A JUDGE has warned parents to monitor their children’s online activities in their bedrooms after hearing a teenager who started watching pornography aged 12 went on to repeatedly rape a child.

William Nicholson, of Symington Walk, Darlington, was said to have used his victim as an “experimental” plaything over several years to satisfy his sexual curiosity.

Teesside Crown Court saw Nicholson, now 19, found guilty of two charges of rape, attempted rape, two indecent assaults and causing or inciting a child to engage in sexual activity.

The court heard he showed the girl pornography, and searches for sex films had been made on his X-Box.

Teesside Crown Court heard he was 14 when he started abusing the primary school pupil, who kept her ordeal a secret until 2015.

She confided in a friend of her mother’s what had been happening, and the police were called in, said Aisha Wadoodi, prosecuting.

Judge Peter Armstrong said Nicholson’s pornography viewing had influenced his behaviour.

“It almost beggars belief,” said the judge of Nicholson’s internet interest. “I can’t believe it didn’t have an effect on him.

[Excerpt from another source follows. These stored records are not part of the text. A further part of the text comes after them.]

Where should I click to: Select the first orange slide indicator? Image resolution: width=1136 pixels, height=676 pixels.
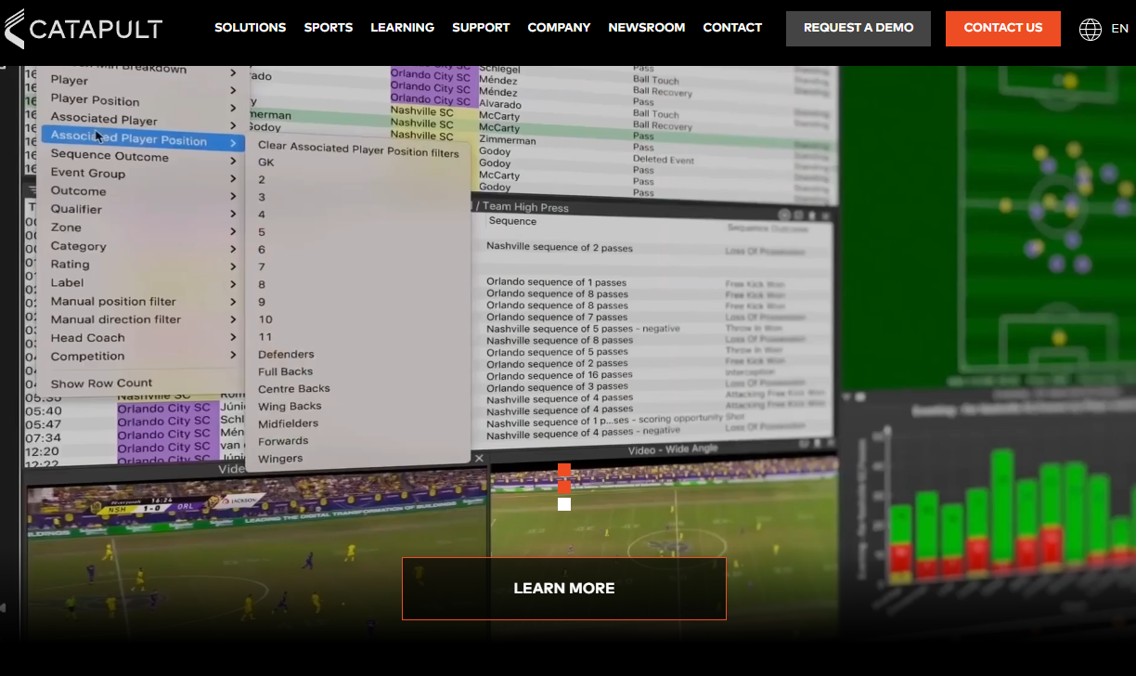coord(564,470)
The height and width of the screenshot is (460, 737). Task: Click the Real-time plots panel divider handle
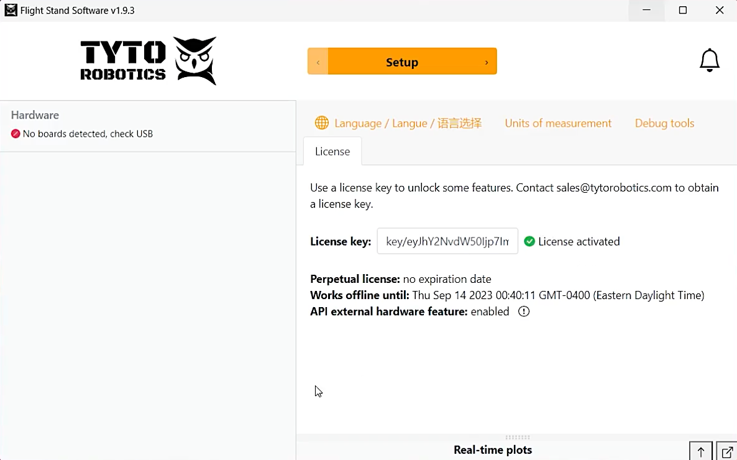517,438
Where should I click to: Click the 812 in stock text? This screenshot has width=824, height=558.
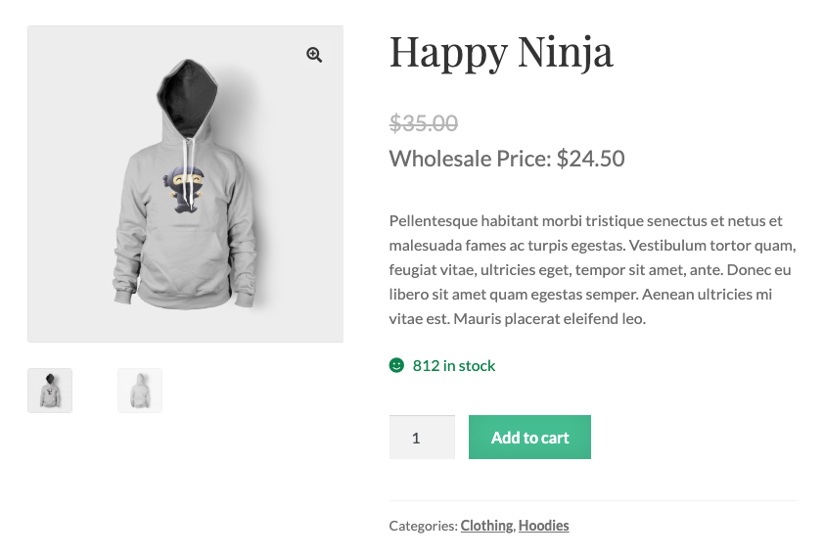[x=454, y=365]
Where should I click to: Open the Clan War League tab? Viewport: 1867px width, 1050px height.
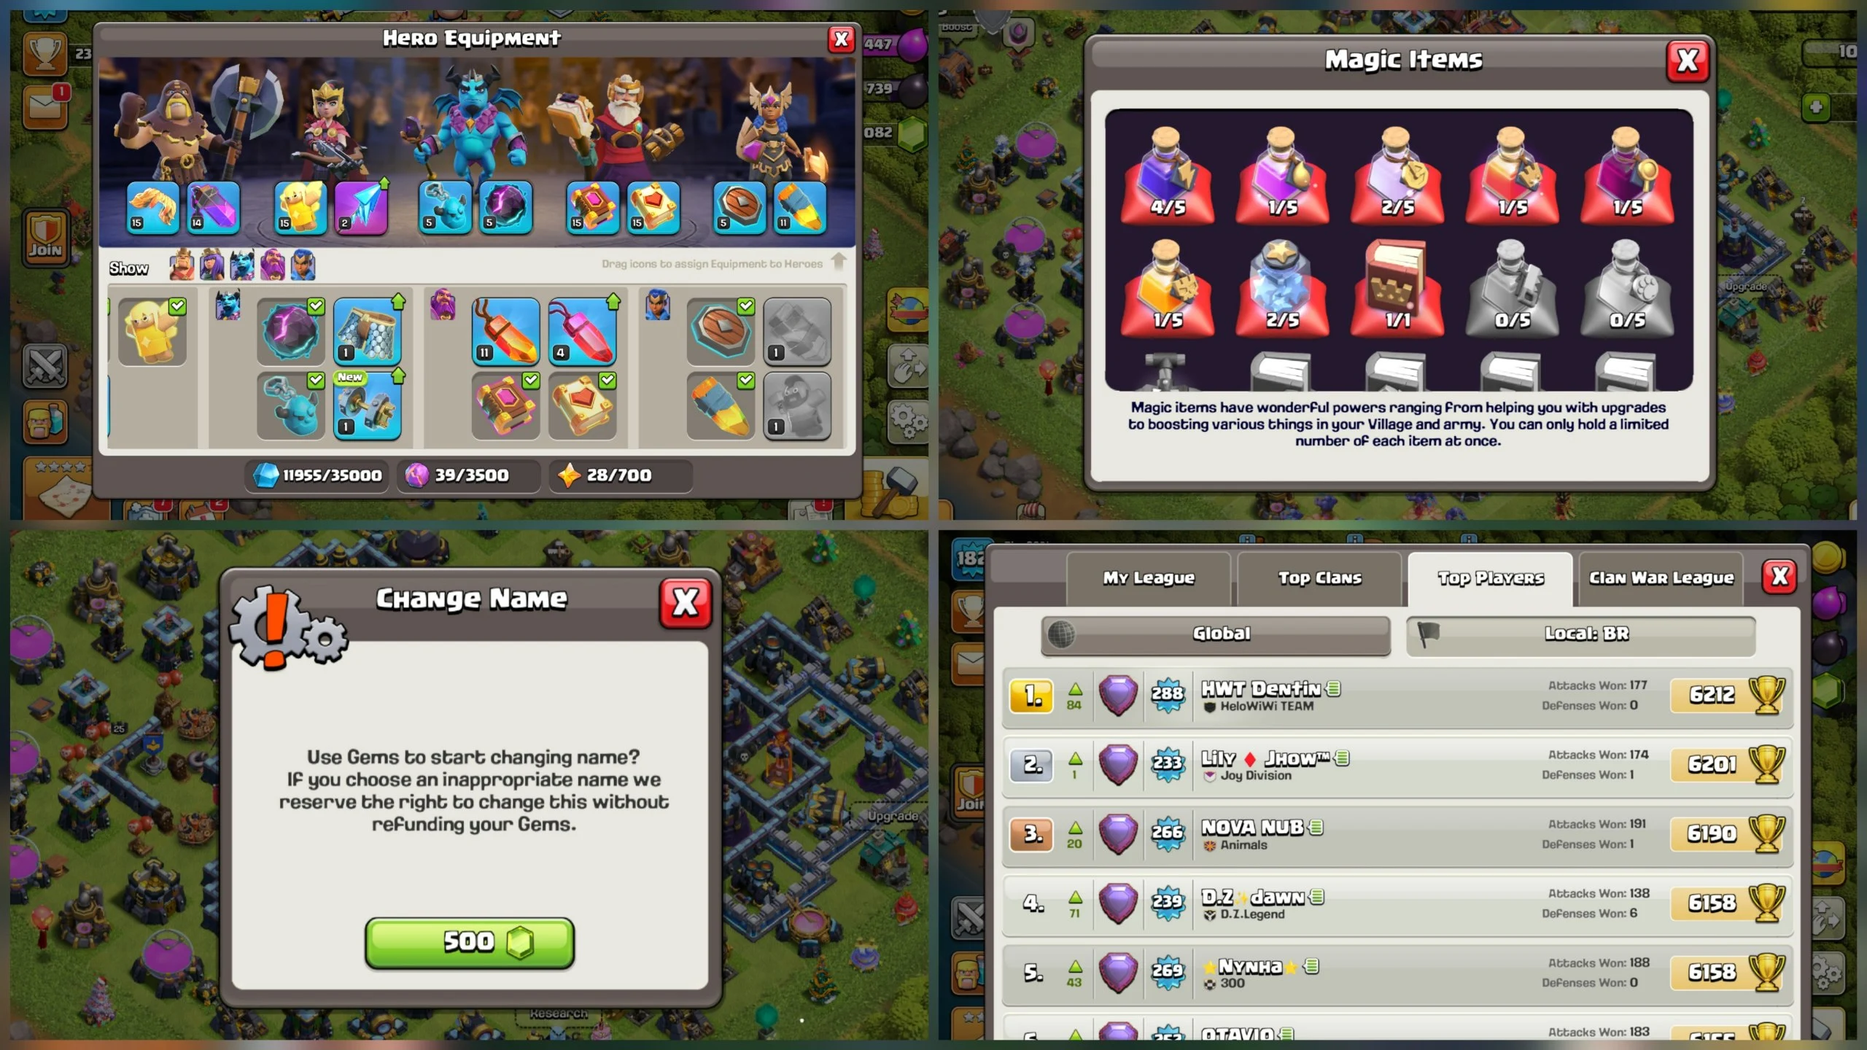(x=1661, y=578)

It is a warning to parents to monitor their children’s activities rather than being left to their own devices in their bedrooms.

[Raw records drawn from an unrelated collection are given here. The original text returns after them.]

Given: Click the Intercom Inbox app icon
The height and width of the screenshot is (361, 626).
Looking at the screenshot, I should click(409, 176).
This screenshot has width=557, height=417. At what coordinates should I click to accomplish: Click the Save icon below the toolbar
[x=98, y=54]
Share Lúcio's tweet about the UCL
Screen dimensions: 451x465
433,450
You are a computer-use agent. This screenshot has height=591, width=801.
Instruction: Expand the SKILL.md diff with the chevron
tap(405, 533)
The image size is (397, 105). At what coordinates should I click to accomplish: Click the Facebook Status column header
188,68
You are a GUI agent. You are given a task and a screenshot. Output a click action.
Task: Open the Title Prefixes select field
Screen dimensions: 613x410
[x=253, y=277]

“It’s behaviour where it is experimenting or curious and perhaps acting out what he had seen using [the girl] as an object to do that.”

Chris Baker, mitigating, said Nicholson had been heavily influenced by adults from the time he stopped going to school seven years ago.

In statements, the victim said she struggled to explain what was happening at the time, and now suffers from nightmares.

She said: “When this was happening I felt really confused. I knew it was wrong, but I couldn’t put it into words.”

He was sent to a young offenders’ institution for six years, will be on the sex offenders’ register for life, and banned from working with children. An indefinite Sexual Harm Prevention Order was also imposed, which prohibits Nicholson from having unsupervised contact with under-16s and restricts his computer and internet use.